It was not the West itself that Kyosai-illustrator of Aesop's Fables and master of a Western pupil-rejected, but rather the unnaturalness of the imposition of Western culture on the Japanese. He depicts the Buddhist guardian deity eating meat, the demons of hell having their horns cut off, all the ghosts and monsters of the past in school, learning to be "civilized".

But the style, with its clutter and confusion, its almost overbearing load of details, is as direct an expression of the stresses, shocks and pains of an imposed indoctrination as the subject matter. Kyosai's print, like Western civilization, is simply too much to take in all at once.

Kyosai's prints are not beautiful, in the manner in which Michener and other early writers on ukiyo-e looked for beauty within this form.
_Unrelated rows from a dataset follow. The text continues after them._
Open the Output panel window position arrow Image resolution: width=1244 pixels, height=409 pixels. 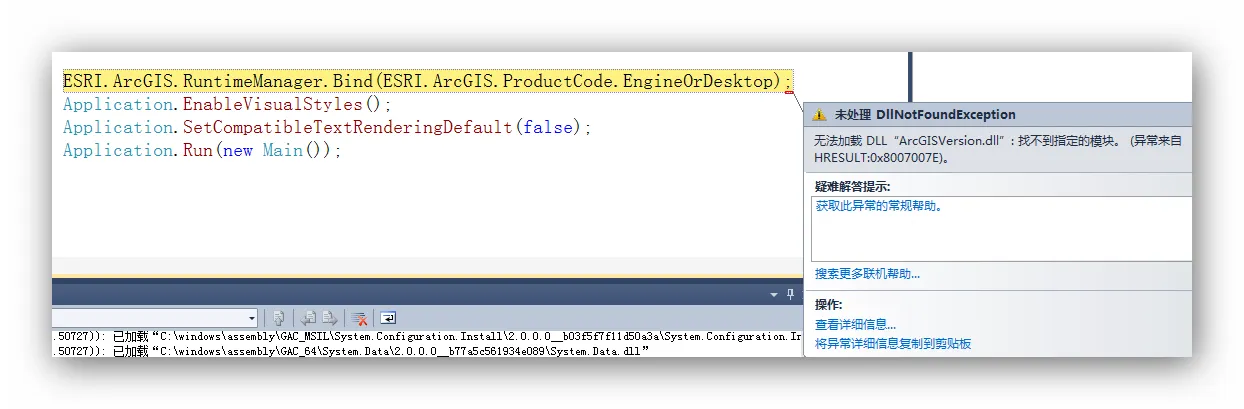[x=773, y=295]
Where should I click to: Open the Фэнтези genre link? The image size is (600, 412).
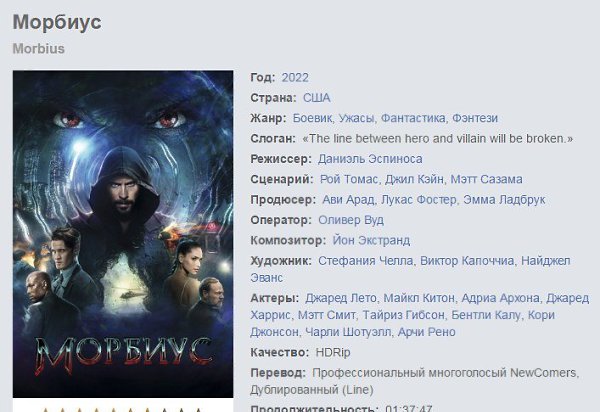point(475,118)
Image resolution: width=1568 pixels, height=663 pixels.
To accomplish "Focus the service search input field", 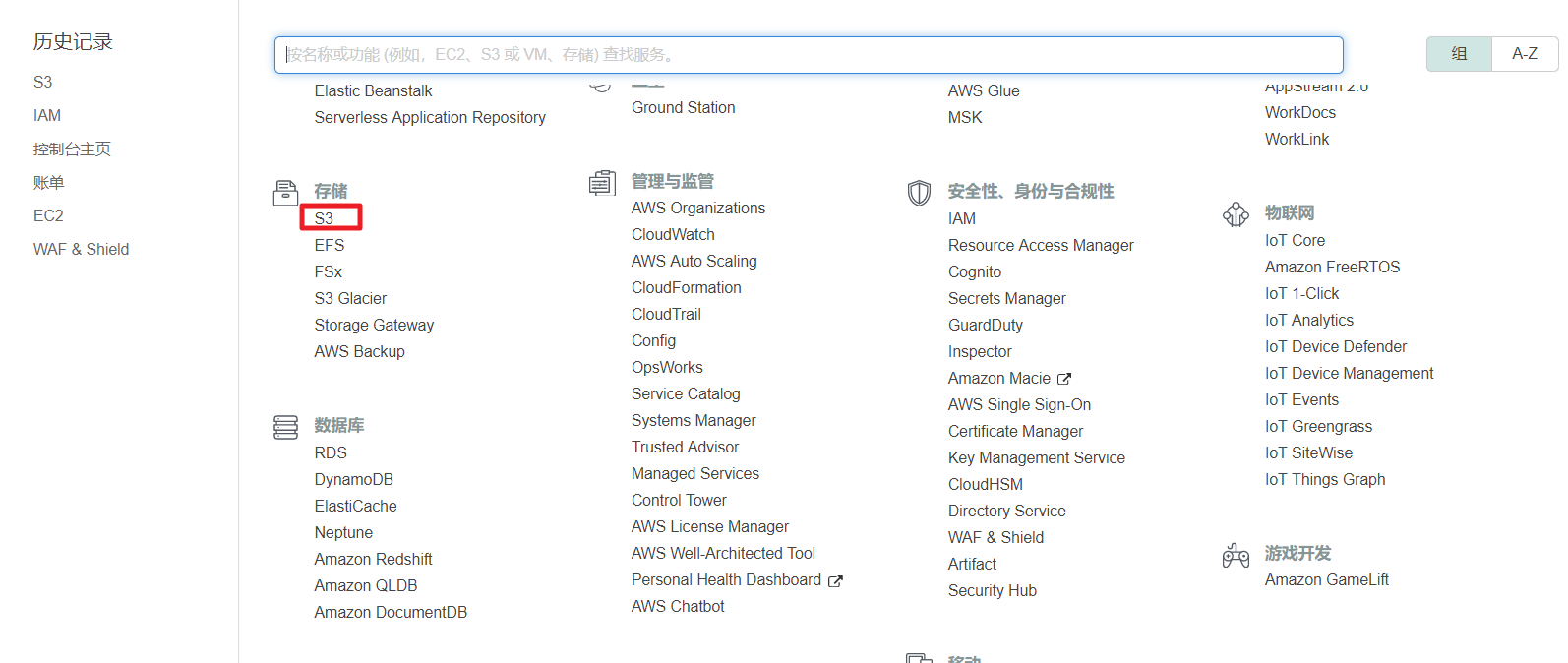I will point(807,55).
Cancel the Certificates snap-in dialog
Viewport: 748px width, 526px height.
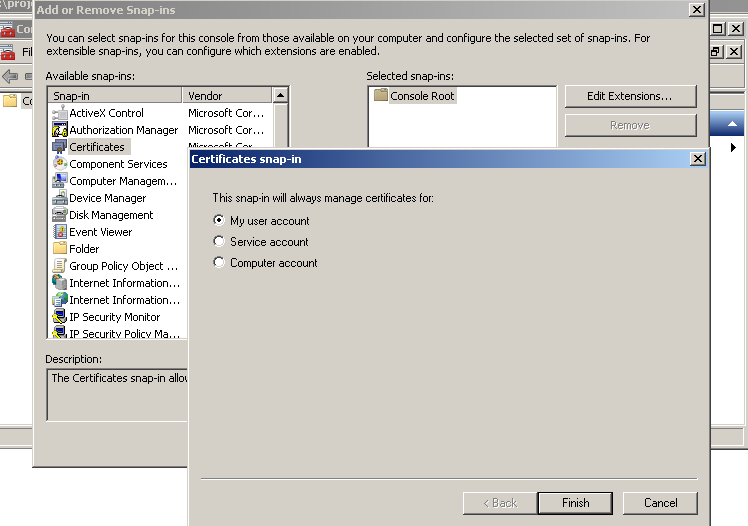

They are, however, aesthetically refined, and artistically, culturally, deeply meaningful.

Kyosai's images are no floating world fantasies, in the dreamy manner of the eighteenth or even the typical supernatural manner of the nineteenth century; rather, they utilize supernatural material for entirely worldly purposes, speaking of modernization with ghosts and demon, and modern wars with battles of frogs or farting men.

The genius of Kyosai's prints has been recognized by art critics and dealers, and his oban prints are now quite expensive. But there are yet many exciting works by him in smaller format, in harimaze prints, and in book form that remain affordable for the collector. Once the busy, crowded surface is passed beyond, the depths of fascination in Kyosai's works provide an inexhaustible source of delight.